Le double passage piéton devant le Sénat à Anosikely protégé par dix (10) éléments de la Police nationale. Avec la présence sur les lieux d’un adjudant de la Gendarmerie nationale. Deux autres éléments de la Police nationale surveillent que les piétons restent sur les trottoirs lesquels, cependant, sont obstrués par un abribus.
Une première lecture peut s’étonner, à juste titre, que douze policiers et un sous-officier supérieur de la gendarmerie soient mobilisés «pour si peu». Mais, voilà justement la conséquence de dix, vingt, trente, quarante, cinquante ans de laxisme : l’anarchie s’est installée dans les mentalités. Les automobilistes (et les scooters qui ont rejoint les taxibe dans l’incivisme) ont perdu l’habitude (et la courtoisie) de respecter les passages piéton tandis que les piétons ont pris l’habitude de couper au plus court n’importe où. En attendant le relais de l’éducation civique, la force dictera les réflexes élémentaires.
Une autre lecture peut voir dans cette forte mobilisation d’éléments, dépêchés avec l’assentiment du Président de la République, en appui à la politique d’ordre et de discipline du Maire Naina Andriantsitohaina, un mal nécessaire dans un contexte de décentralisation inachevée.
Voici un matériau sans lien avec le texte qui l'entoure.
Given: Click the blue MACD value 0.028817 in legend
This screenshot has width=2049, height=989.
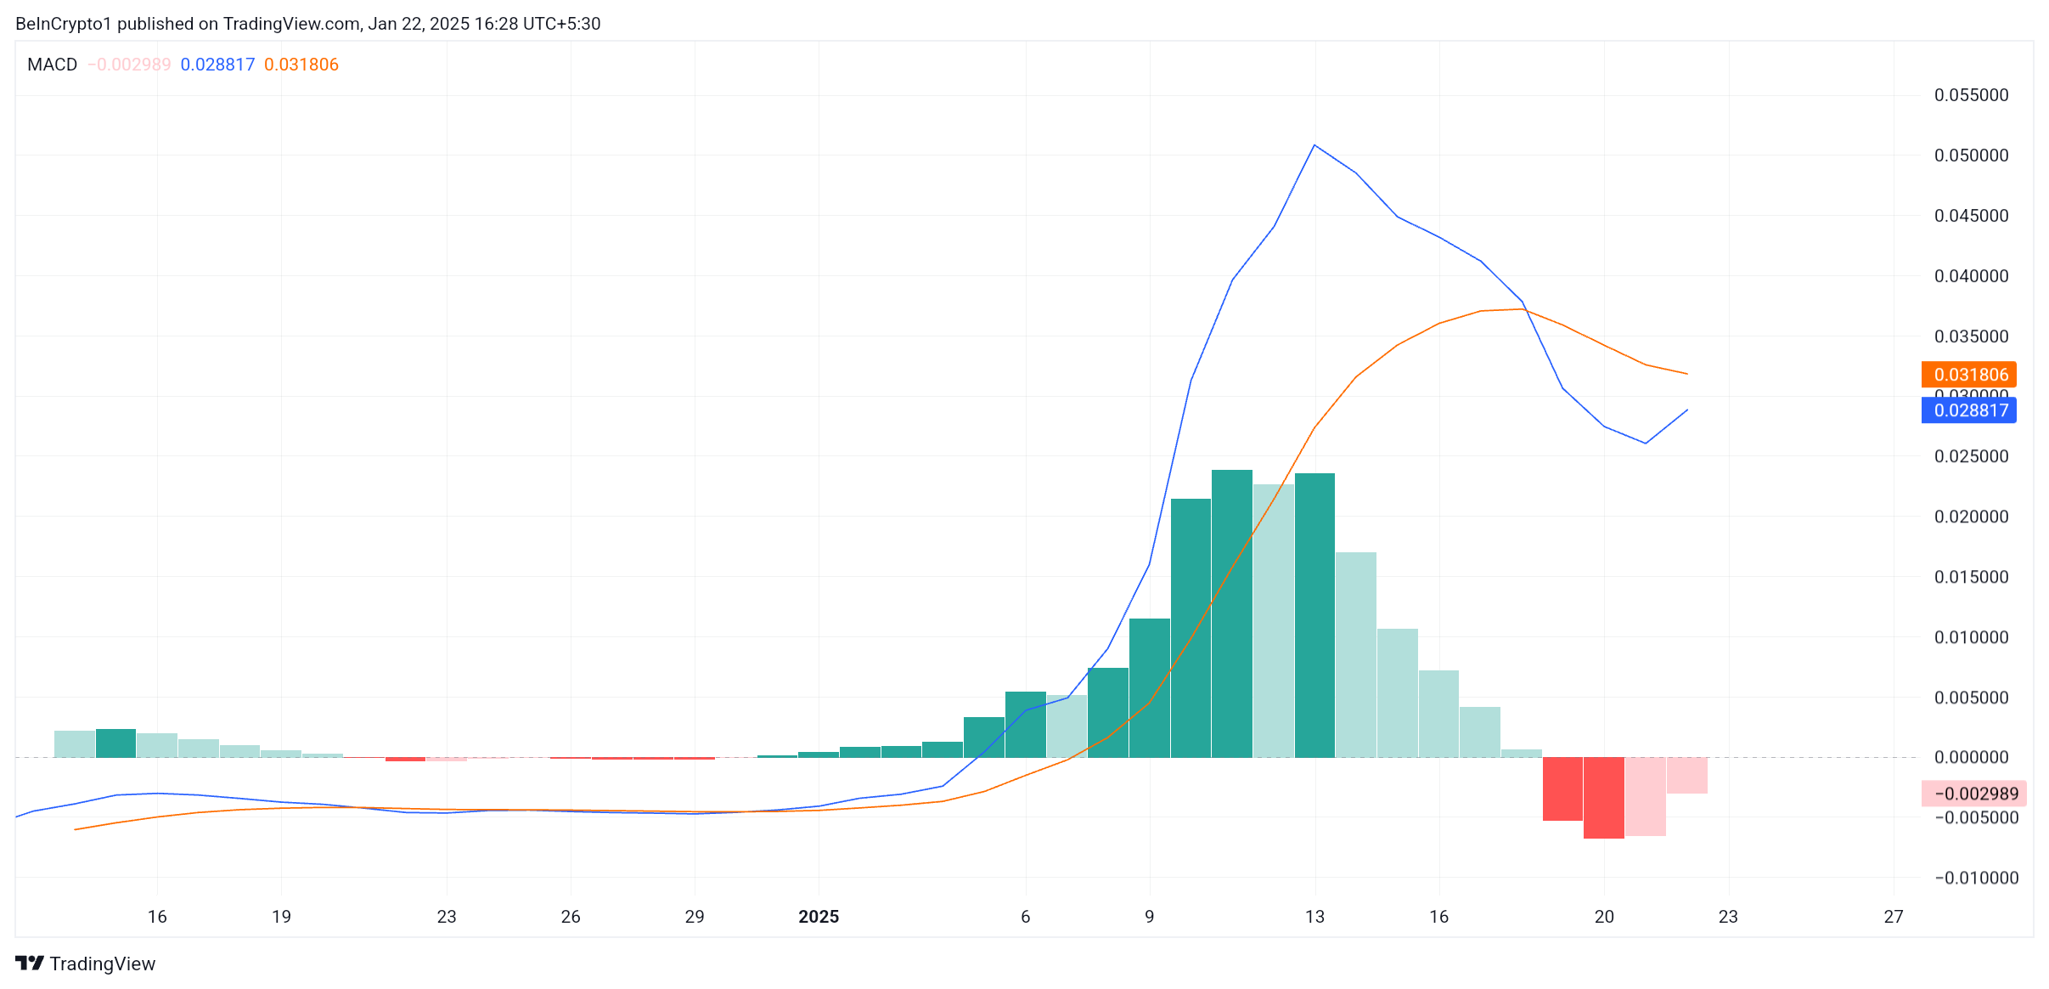Looking at the screenshot, I should pos(217,65).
Le sort du «FIV/ANTA/REV» est, depuis soixante ans, un tango hésitant entre déconcentration et décentralisation : un pas en avant pour l’autonomie de la Capitale et deux pas en arrière pour une reprise en main par l’administration centrale. Quand le Maire élu (ou un PDS nommé) ne défie pas le «Fanjakana», il en est le concierge. On n’a jamais remédié, par une législation plus conforme à l’esprit d’autonomie, à cette situation qui écartèle la Capitale entre des «tutelles» trop nombreuses (Finances, Aménagement, Intérieur), parfois rivales, souvent contradictoires.